In the past, I have not been very pleased with the required reading books at school. In Freshman year, we had to read Lord of the Flies and Of Mice and Men neither of which I enjoyed. The others: A Wizard of Earthsea and The Bean Trees were okay, but I wasn't too fond of them. Romeo and Juliet was fine however. During Sophomore year, we read Black Boy, Antigone, Julius Caesar, and Krik? Krak! I disliked the plays especially. The books were just okay. The degree to which I liked the books does have a lot to do with the teacher though.I did enjoy The Great Gatsby by F. Scott Fitzgerald this year. It has some nice ideas about wealth, artificiality, and honesty. There are a few quotes I like:
"Yet high over the city our line of yellow windows must have contributed their share of human secrecy to the casual watcher in the darkening streets, I was with him too, looking up and wondering. I was within and without,simultaneously enchanted and repelled by the inexhaustible variety of life." (40)

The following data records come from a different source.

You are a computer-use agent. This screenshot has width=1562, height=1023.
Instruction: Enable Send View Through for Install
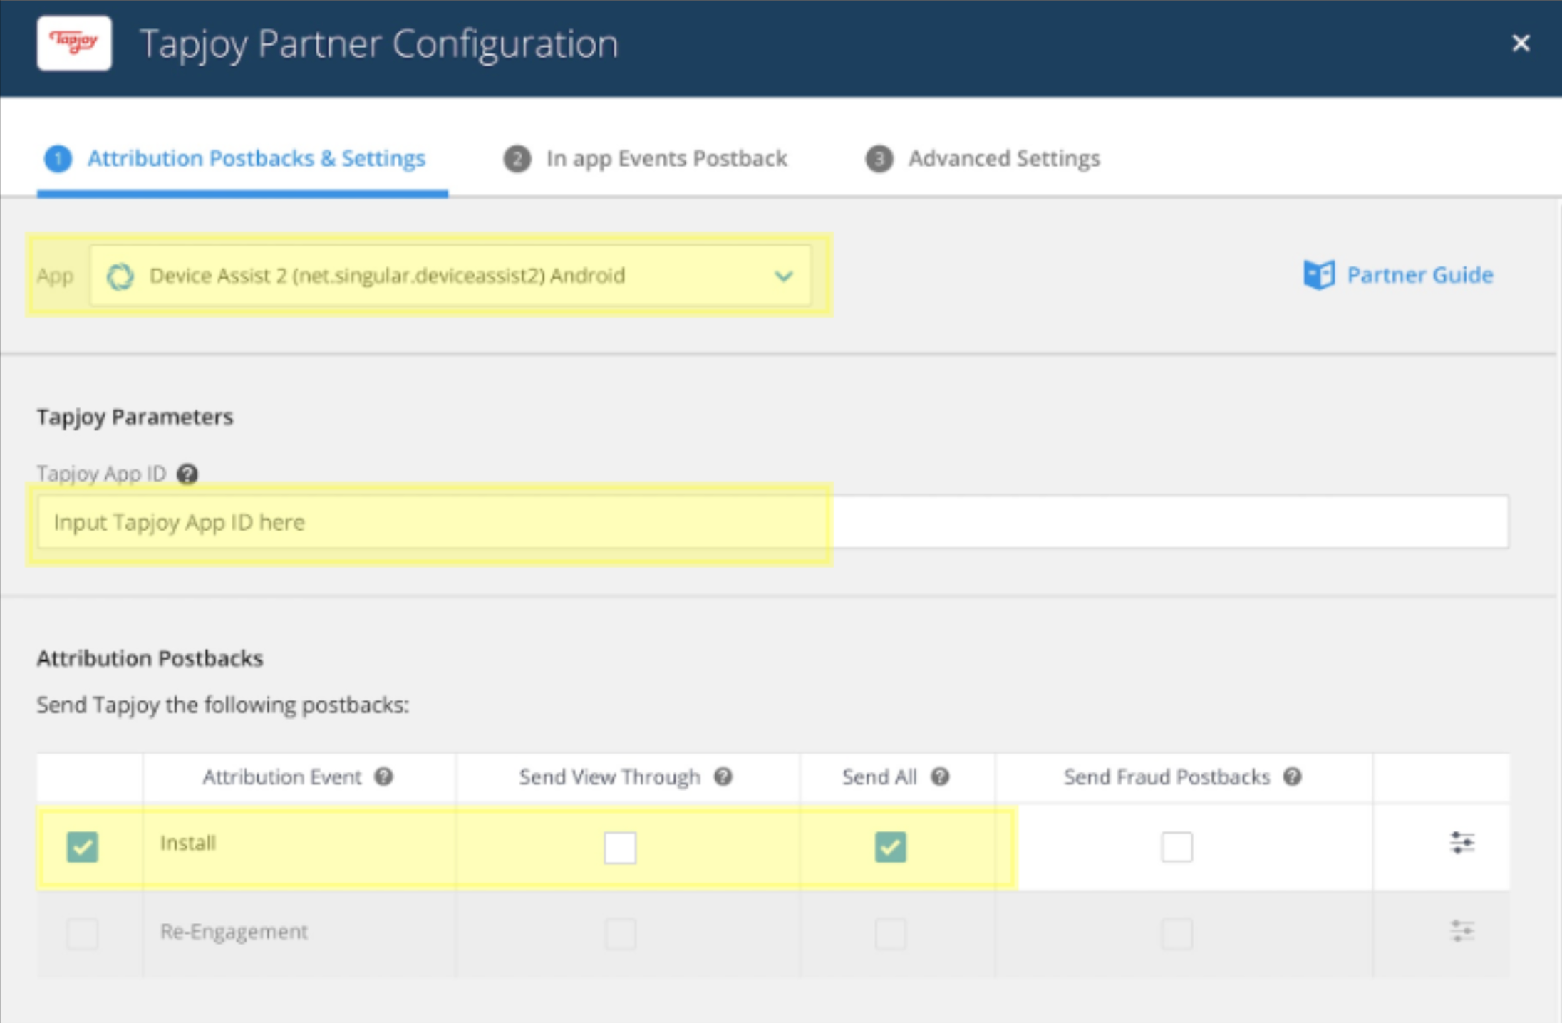click(620, 847)
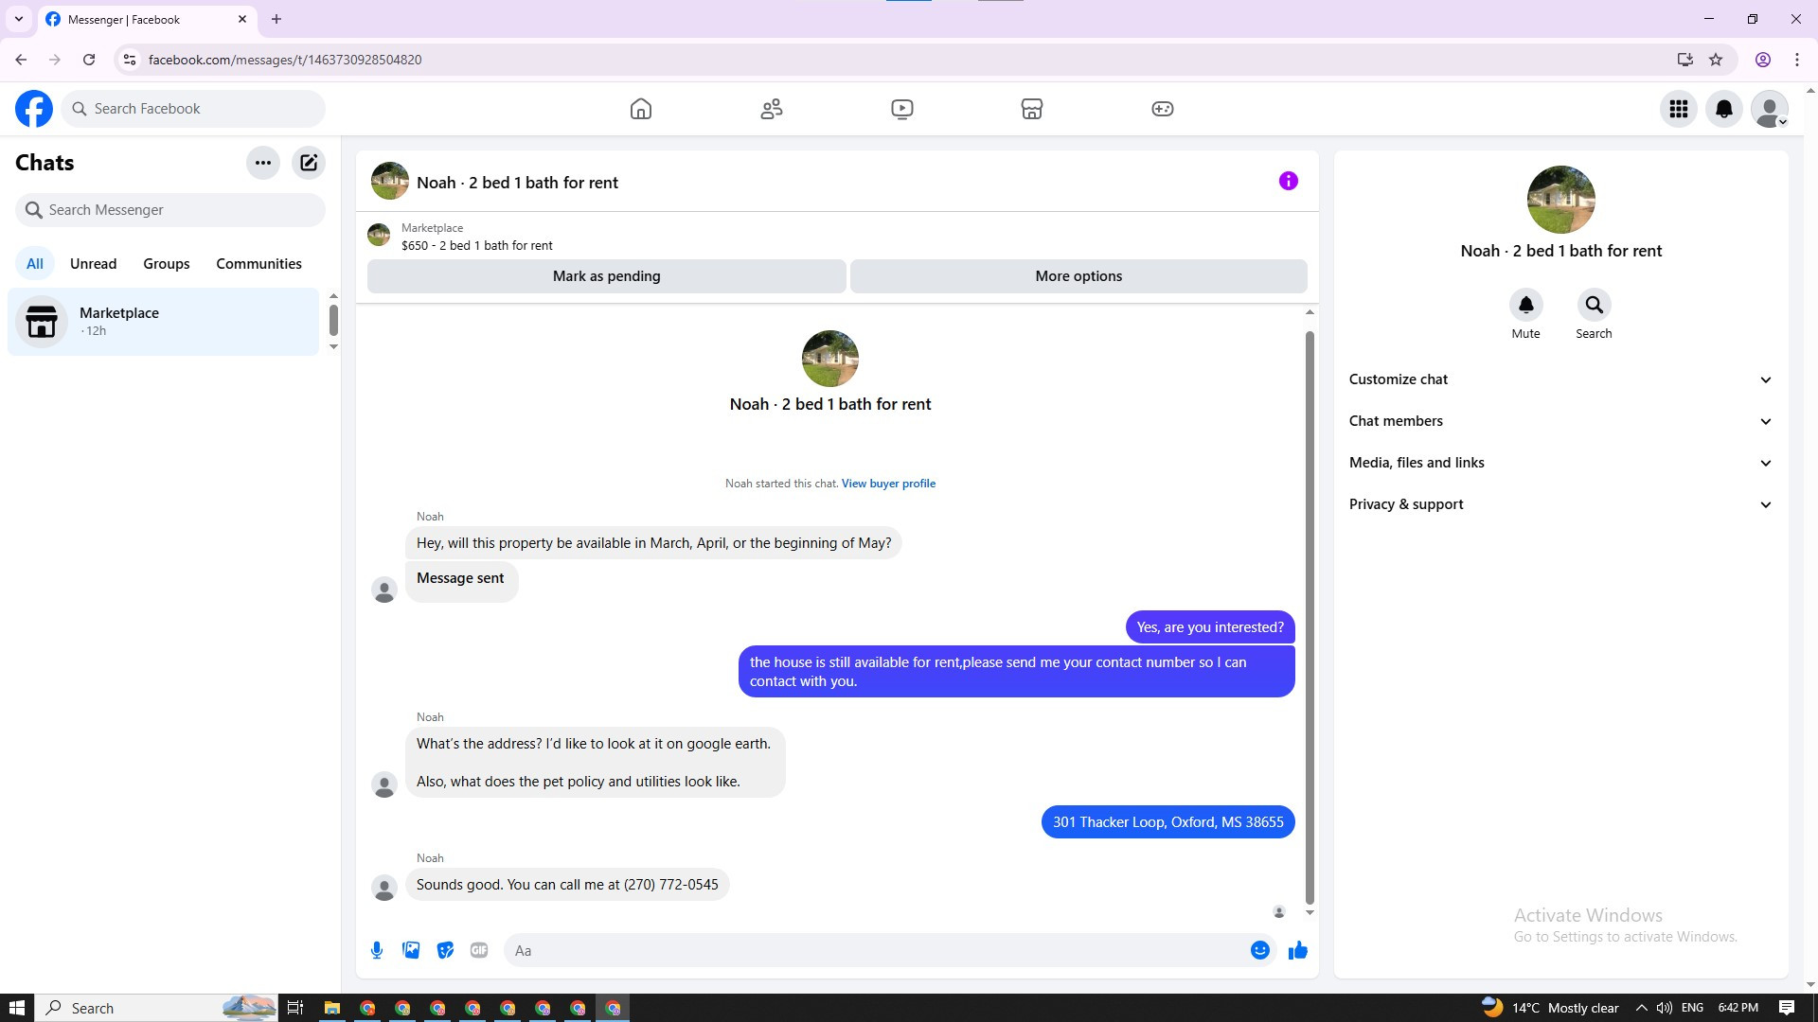This screenshot has width=1818, height=1022.
Task: Open the Marketplace icon in top navigation
Action: tap(1031, 109)
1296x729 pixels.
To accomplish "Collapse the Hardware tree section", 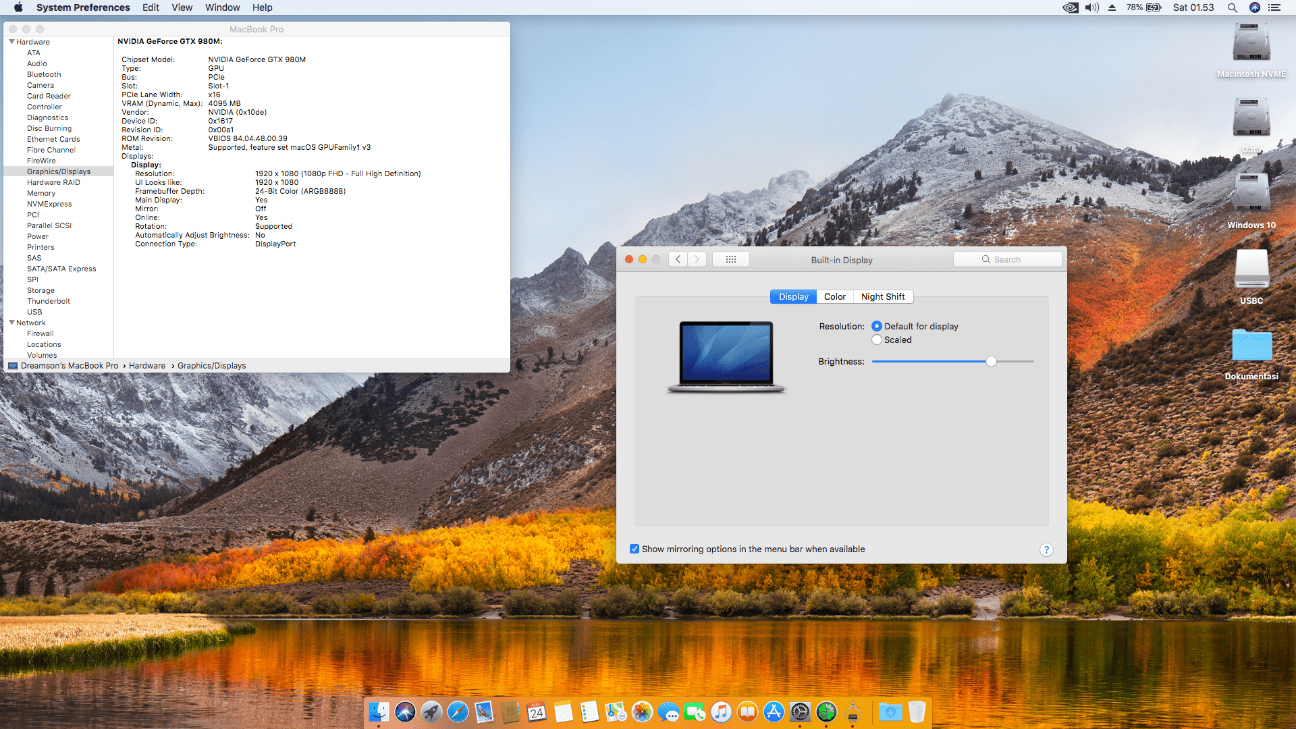I will click(11, 42).
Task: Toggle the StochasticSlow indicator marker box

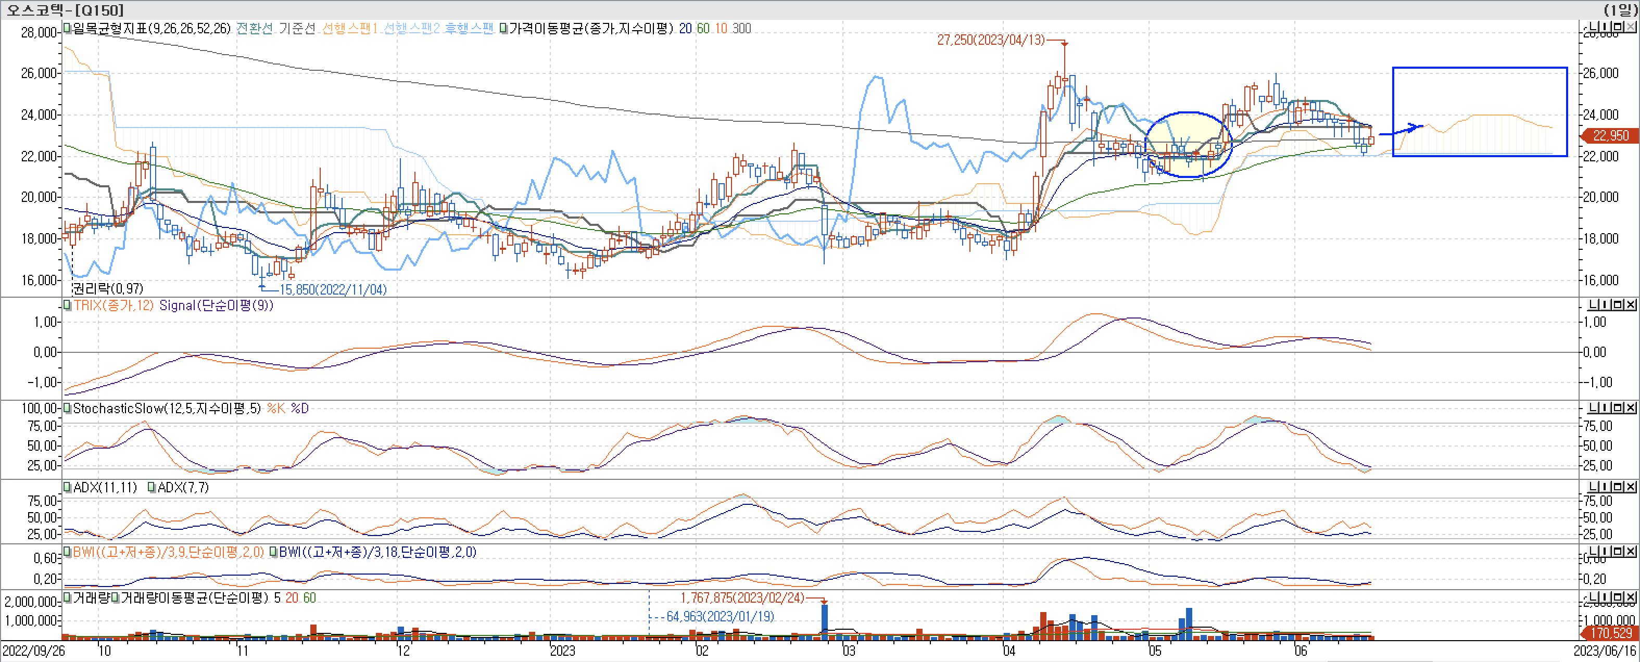Action: point(67,409)
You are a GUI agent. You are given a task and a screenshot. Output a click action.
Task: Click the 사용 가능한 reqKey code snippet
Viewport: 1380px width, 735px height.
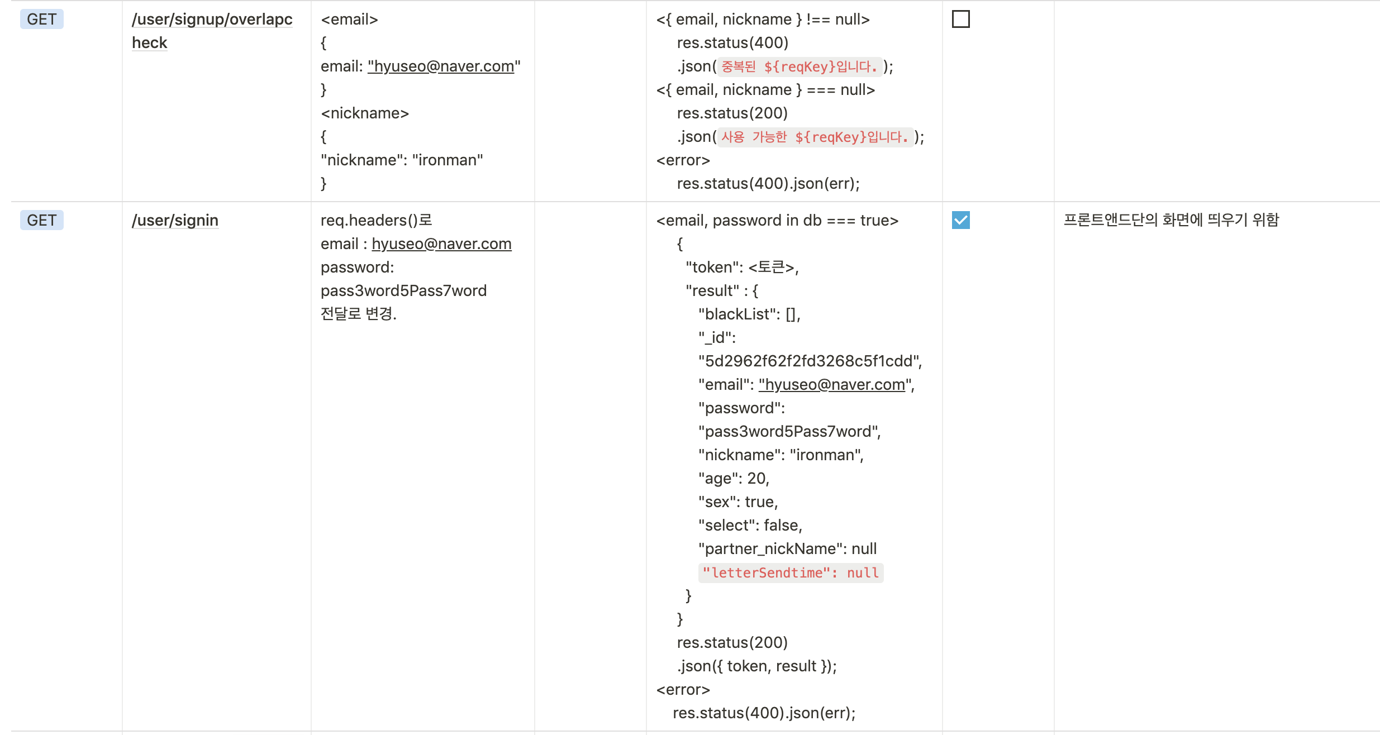pyautogui.click(x=815, y=137)
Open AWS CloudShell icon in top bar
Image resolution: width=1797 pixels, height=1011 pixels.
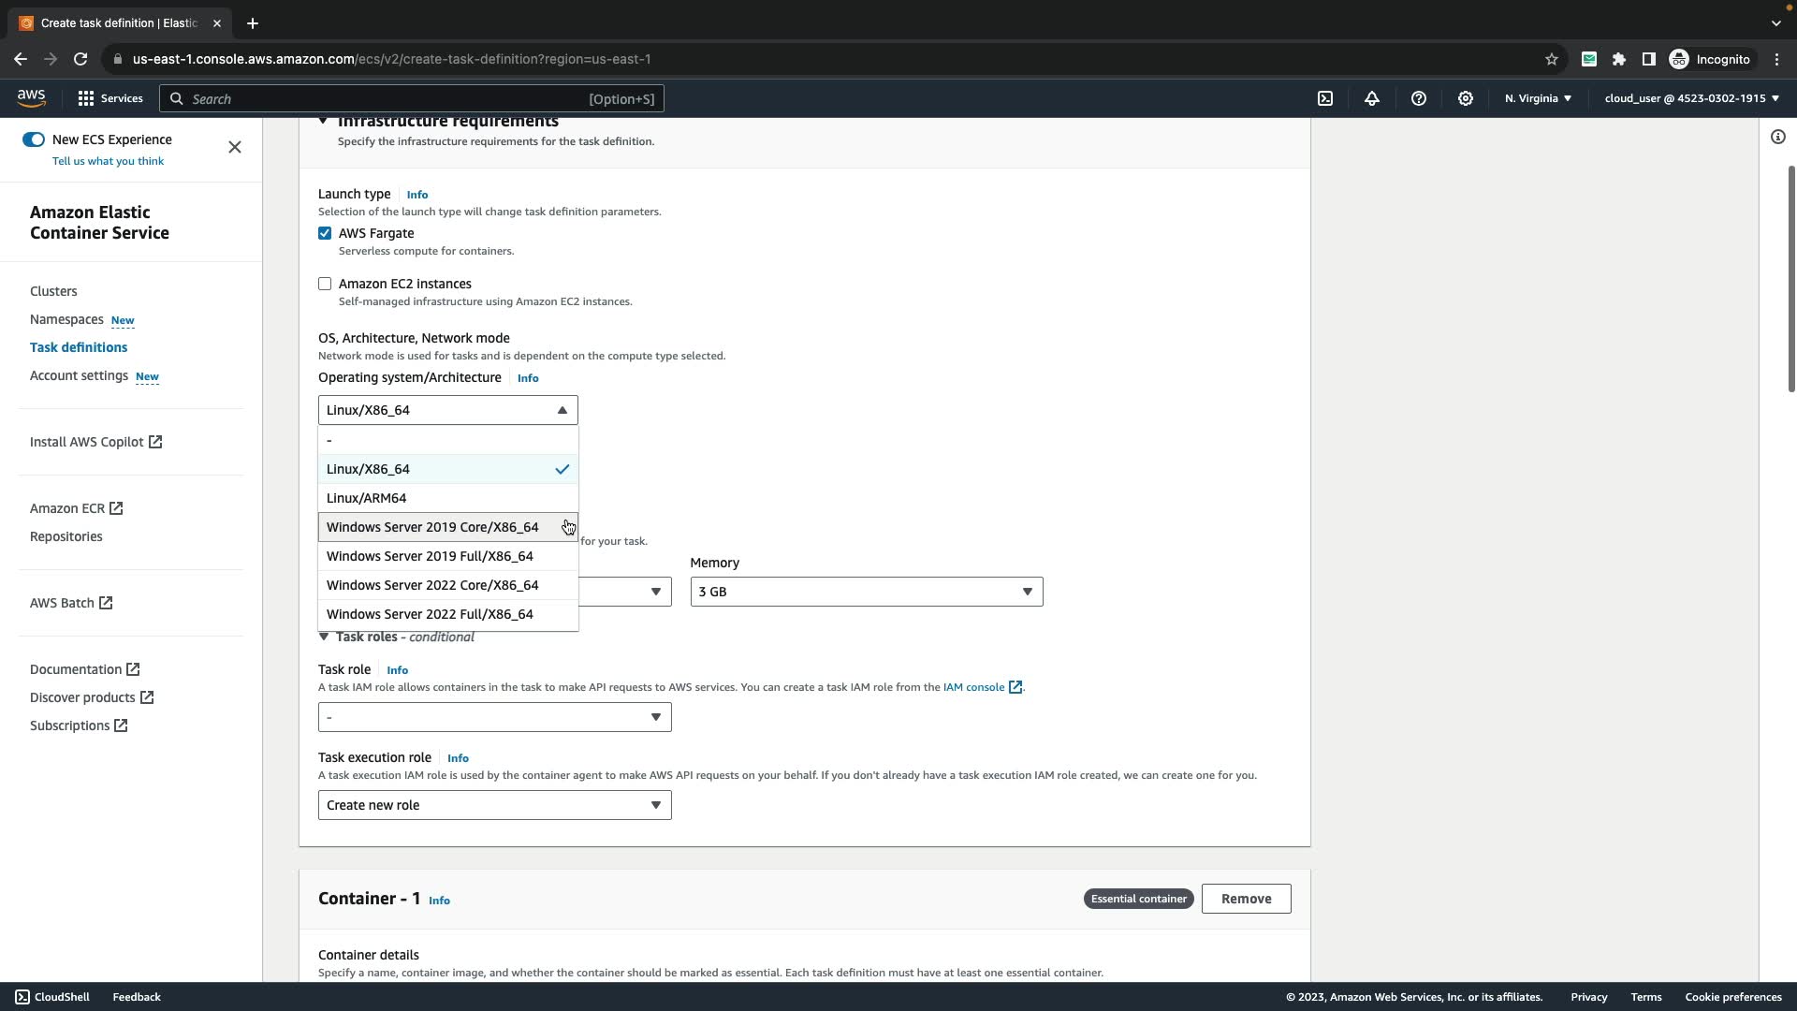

"Americans, while occasionally willing to be serfs, have always been obstinate about being peasantry." (93)
"...now I was looking at it again, through Daisy's eyes. It is invariably saddening to look through new eyes at things upon which you have expended your own powers of adjustment." (110-111)
"They were careless people, Tom and Daisy-they smashed up things and creatures and then retreated back into their money or their vast carelessness or whatever it was that kept them together, and let other people clean up the mess they had made...." (187-188)I think the last quote really captures the book.